OBJECTIVE:
Retype the stretch of the crawler fetch settings text below from "The User agent" through "the public internet.", keeping every word and punctuation mark unchanged.

SELECTED TEXT:
-- -- --
You can define different fetch configurations. By default, in the Administration Console, each new crawler is associated with a new fetcher configuration.
HTTP Common Parameters
Cookies are always processed, but never stored by default. They are
however automatically enabled, stored, and sent back on sites configured with an HTML form
authentication. The global Enable cookies for all sites parameter
allows you to store and send cookies for all sites. Only cookies following the standard
privacy rules are stored, as web browsers do.
The User agent by default identifies itself as a Mozilla-compatible
Exalead CloudView. When crawling the public internet, customize it with a URL pointing to a page
describing the crawler and how to contact the administrator.
The From field is empty by default, and can contain a contact email
address, which is useful when crawling the public internet.
You can add any HTTP header to the default request. The default
configuration only contains Accept : */* , which is required
by some sites.
Conditional Fetch
The fetcher uses the Last-Modified date and E-Tag
HTTP Headers to allow conditional fetch.
The crawler uses this condition when refreshing pages, to avoid fetching unchanged
documents. In that case, the server only answers 304 Not Modified .
HTTP Authentication
The fetcher can access pages protected through different kind of authentication protocols:
-
Basic only requires a username and a password. They are sent as
plain text in the HTTP request.
-
Digest requires a username, a password, and an optional realm.
Unlike Basic, the Digest protocol avoids sending the password as plain text.
-- -- --
RECORDS SHOWN:
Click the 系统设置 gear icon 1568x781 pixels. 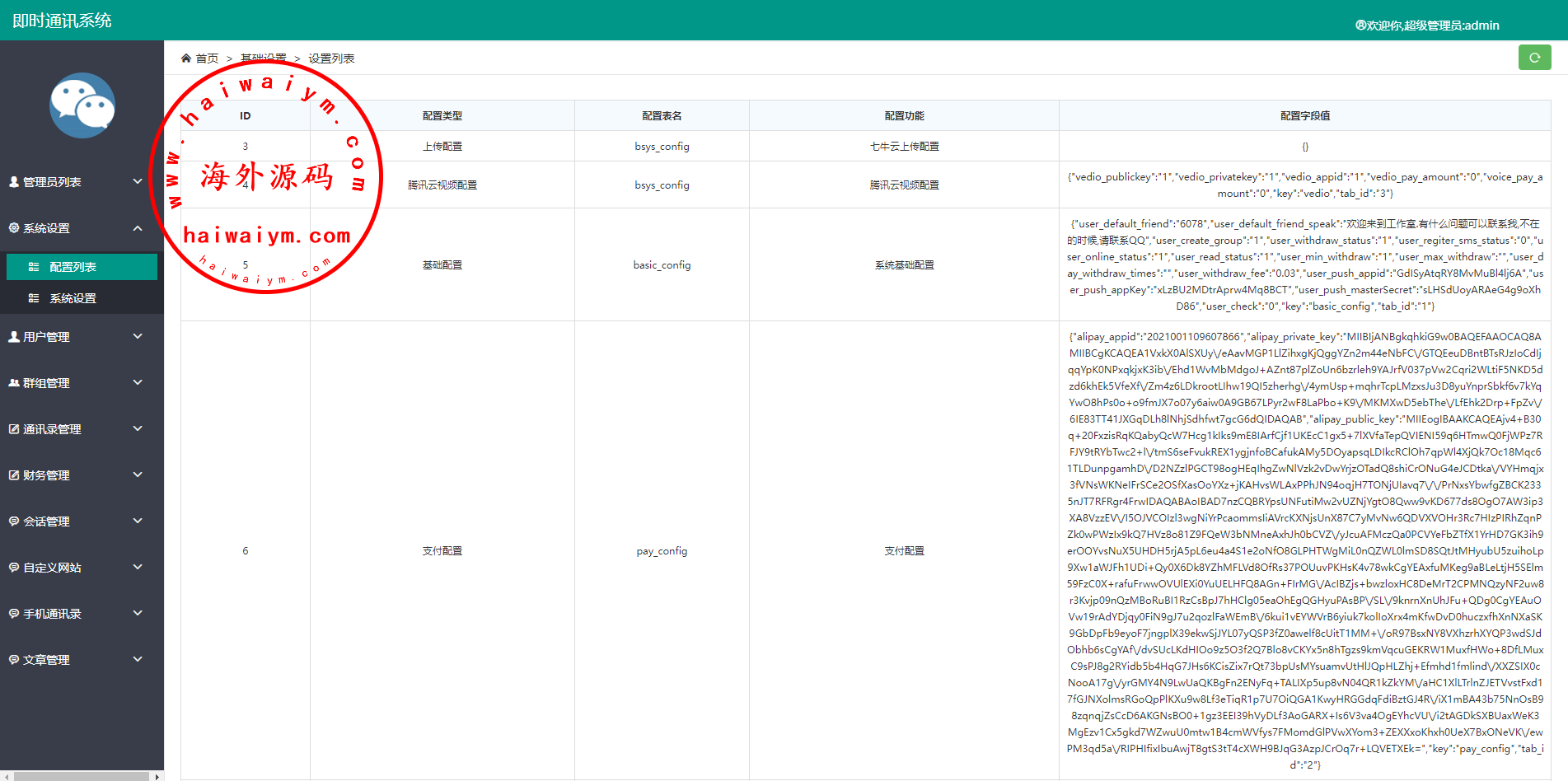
-- -- --
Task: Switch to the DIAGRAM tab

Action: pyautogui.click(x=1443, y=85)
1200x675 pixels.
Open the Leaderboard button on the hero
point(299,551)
-- -- --
RESULT FOR THIS EXERCISE:
The User agent by default identifies itself as a Mozilla-compatible
Exalead CloudView. When crawling the public internet, customize it with a URL pointing to a page
describing the crawler and how to contact the administrator.
The From field is empty by default, and can contain a contact email
address, which is useful when crawling the public internet.